● What the task asks
Which lines should be repeated? Exactly the one containing "This screenshot has width=1366, height=643." and every line after it through the end of the entries below.

········

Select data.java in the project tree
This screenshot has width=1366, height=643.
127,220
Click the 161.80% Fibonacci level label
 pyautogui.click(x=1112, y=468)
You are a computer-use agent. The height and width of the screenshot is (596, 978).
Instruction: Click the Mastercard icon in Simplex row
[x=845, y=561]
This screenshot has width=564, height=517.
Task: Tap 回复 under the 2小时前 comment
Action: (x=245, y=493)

········

● Result
This screenshot has width=1366, height=643.
127,220
Click the 161.80% Fibonacci level label
 pyautogui.click(x=1112, y=468)
You are a computer-use agent. The height and width of the screenshot is (596, 978).
Instruction: Click the Mastercard icon in Simplex row
[x=845, y=561]
This screenshot has width=564, height=517.
Task: Tap 回复 under the 2小时前 comment
Action: (x=245, y=493)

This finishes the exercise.